This verb was sometimes written vendicāre, with an e, presumably because of a false etymological connection with the word vēnum ‘something for sale, something to sell’, so that the word vendicāre could be used with the meaning ‘to call or claim as one’s own by sale’. The original meaning, at least in the classical period, of vindicāre was ‘to lay legal claim to a thing, whether as one’s own property or for its restoration to a free condition’, a meaning that makes sense in the context of Roman culture. Later on, additional meanings were added to this word, in particular: ‘to appropriate a thing’, ‘to set free, to free, emancipate’, ‘to deliver, liberate, protect, defend’, and in the context of a wrong having been perpetrated, ‘to avenge, revenge, punish’ and ‘to take vengeance on any one; make compensation for’ (L&S). This latter meaning is, of course, the main one that was passed on to the descendants of this verb in the daughter languages.

This verb’s stem was originally a compound, though the exact nature of the compound is a bit confused. The verb seems to be related to the noun vindex (genitive: vindicis, root: vindic‑), that meant ‘defender, protector, avenger’. Supposedly, the root vindic‑ of both the noun and the verb was originally a compound consisting of vim, accusative form of the noun vīs, and the root dic‑. The noun vīs meant ‘force, power, strength’, but also ‘violence’ and, figuratively, ‘assault’. It was an irregular third conjugation noun with a shortened stem in the singular (the plural stem was vīr‑).

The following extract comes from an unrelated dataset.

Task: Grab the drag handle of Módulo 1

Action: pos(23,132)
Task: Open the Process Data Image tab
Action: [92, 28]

Other words that contain this root are the verb vĭŏlāre, source of Eng. violate and Sp. violar, and the adjective vĭŏlentus, source of Eng. violent and Sp. violento/a.[2]

As for the second part of the compound, there are conflicting claims as to the source of the root dic‑. According to some, it is the verb dicāre ‘to dedicate, consecrate, devote’, a root that goes back to Proto-Indo-European *deyḱ-s an agentive form of the verb root *deyḱ- ‘to point out, show’. According to others, the dic‑ in  vindicāre comes from the verb dīcĕre ‘to say, speak, declare, etc.’, source of Sp. decir ‘to say, tell’. This root goes back to Proto-Indo-European *déyḱti ‘to show, point out’, which is derived ultimately from the same root *deyḱ‑ that dicāre comes from. The root of the latter verb was dīc‑, with long ī, but vowel length was not written in Latin. (The present form was written identically in Latin, namely DICO, though one was dīco, with a long ī, whereas the other one presumably had a short ĭ.) The OED supports the theory that the root dic‑ in vindicāre comes from dīcĕre, whereas other sources claim that the source was dicāre.

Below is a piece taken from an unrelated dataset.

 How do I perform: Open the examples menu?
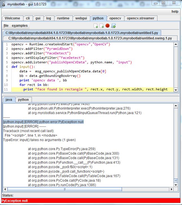coord(20,26)
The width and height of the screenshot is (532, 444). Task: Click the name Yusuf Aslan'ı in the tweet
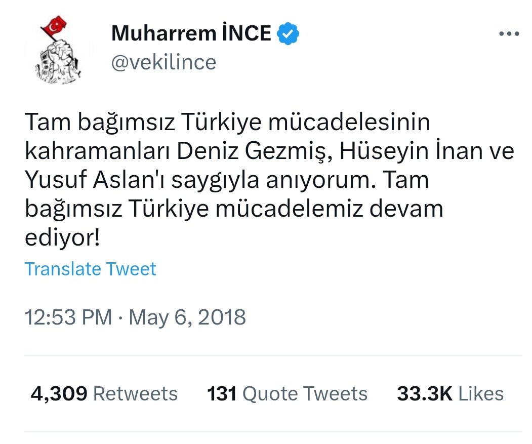click(94, 180)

Both of these verbs produced additional verbs by prefixation.[3] Additionally, both of them produced additional verbs by compounding. One of them was vindicāre, as we have seen. Another verb derived from dicāre by composition is iūdicāre, formed with the noun iūs ‘law, right’, which meant ‘to examine judicially, judge, be a judge, pass judgment, decide’. This is the source of Eng. judge ~ Sp. juzgar. Verbs derived from Lat. dīcĕre by compounding include benedīcĕre ‘speak well of someone, commend’ and, in Church Latin, ‘to bless’ (cf. Sp. bendecir ‘to bless’).[4]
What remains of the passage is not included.